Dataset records
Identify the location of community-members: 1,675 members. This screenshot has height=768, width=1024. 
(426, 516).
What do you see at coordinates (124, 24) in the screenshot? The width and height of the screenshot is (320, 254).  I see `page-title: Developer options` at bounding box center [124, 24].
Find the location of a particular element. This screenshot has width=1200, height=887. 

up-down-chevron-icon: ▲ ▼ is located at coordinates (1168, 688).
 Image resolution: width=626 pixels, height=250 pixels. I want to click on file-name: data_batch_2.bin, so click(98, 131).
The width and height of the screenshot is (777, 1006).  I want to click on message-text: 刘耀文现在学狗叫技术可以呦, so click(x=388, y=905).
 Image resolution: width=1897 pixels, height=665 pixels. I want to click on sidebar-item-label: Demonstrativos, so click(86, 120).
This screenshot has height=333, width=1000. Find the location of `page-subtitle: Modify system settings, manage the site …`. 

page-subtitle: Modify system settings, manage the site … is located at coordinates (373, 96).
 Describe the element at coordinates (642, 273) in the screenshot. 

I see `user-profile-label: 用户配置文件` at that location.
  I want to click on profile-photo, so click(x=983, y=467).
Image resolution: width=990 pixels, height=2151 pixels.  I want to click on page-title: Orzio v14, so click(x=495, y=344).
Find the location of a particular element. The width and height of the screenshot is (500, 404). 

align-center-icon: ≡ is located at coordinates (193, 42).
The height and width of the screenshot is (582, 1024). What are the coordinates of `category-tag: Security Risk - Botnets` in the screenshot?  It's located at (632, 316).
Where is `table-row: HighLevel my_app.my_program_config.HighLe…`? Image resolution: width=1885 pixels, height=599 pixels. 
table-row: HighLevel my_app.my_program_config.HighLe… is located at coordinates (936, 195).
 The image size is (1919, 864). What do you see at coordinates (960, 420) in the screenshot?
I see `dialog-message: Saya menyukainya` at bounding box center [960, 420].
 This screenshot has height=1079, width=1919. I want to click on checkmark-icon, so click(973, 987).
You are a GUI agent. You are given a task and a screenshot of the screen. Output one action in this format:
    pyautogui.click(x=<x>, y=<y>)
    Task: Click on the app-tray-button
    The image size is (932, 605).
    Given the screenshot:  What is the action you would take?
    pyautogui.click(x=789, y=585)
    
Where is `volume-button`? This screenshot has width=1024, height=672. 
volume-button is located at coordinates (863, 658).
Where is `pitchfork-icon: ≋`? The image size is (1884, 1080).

> [Exercise directions]: Present the lines of the listing above as a numbered list, omitting any blank lines.

> [Answer box]:
1. Identify the location of community-members: 1,675 members. This screenshot has height=768, width=1024. 
2. (426, 516).
3. What do you see at coordinates (124, 24) in the screenshot? The width and height of the screenshot is (320, 254).  I see `page-title: Developer options` at bounding box center [124, 24].
4. Find the location of a particular element. This screenshot has width=1200, height=887. 
5. up-down-chevron-icon: ▲ ▼ is located at coordinates (1168, 688).
6.  Image resolution: width=626 pixels, height=250 pixels. I want to click on file-name: data_batch_2.bin, so click(98, 131).
7. The width and height of the screenshot is (777, 1006).  I want to click on message-text: 刘耀文现在学狗叫技术可以呦, so click(x=388, y=905).
8.  Image resolution: width=1897 pixels, height=665 pixels. I want to click on sidebar-item-label: Demonstrativos, so click(86, 120).
9. This screenshot has height=333, width=1000. Find the location of `page-subtitle: Modify system settings, manage the site …`. 
10. page-subtitle: Modify system settings, manage the site … is located at coordinates (373, 96).
11.  Describe the element at coordinates (642, 273) in the screenshot. 
12. I see `user-profile-label: 用户配置文件` at that location.
13.   I want to click on profile-photo, so click(x=983, y=467).
14. Image resolution: width=990 pixels, height=2151 pixels.  I want to click on page-title: Orzio v14, so click(x=495, y=344).
15. Find the location of a particular element. The width and height of the screenshot is (500, 404). 
16. align-center-icon: ≡ is located at coordinates (193, 42).
17. The height and width of the screenshot is (582, 1024). What are the coordinates of `category-tag: Security Risk - Botnets` in the screenshot?  It's located at (632, 316).
18. Where is `table-row: HighLevel my_app.my_program_config.HighLe…`? Image resolution: width=1885 pixels, height=599 pixels. 
19. table-row: HighLevel my_app.my_program_config.HighLe… is located at coordinates (936, 195).
20.  The image size is (1919, 864). What do you see at coordinates (960, 420) in the screenshot?
21. I see `dialog-message: Saya menyukainya` at bounding box center [960, 420].
22.  This screenshot has height=1079, width=1919. I want to click on checkmark-icon, so click(973, 987).
23. You are a GUI agent. You are given a task and a screenshot of the screen. Output one action in this format:
24.     pyautogui.click(x=<x>, y=<y>)
25.     Task: Click on the app-tray-button
26.     The image size is (932, 605).
27.     Given the screenshot:  What is the action you would take?
28.     pyautogui.click(x=789, y=585)
29. Where is `volume-button`? This screenshot has width=1024, height=672. 
30. volume-button is located at coordinates (863, 658).
31. Where is `pitchfork-icon: ≋`? The image size is (1884, 1080).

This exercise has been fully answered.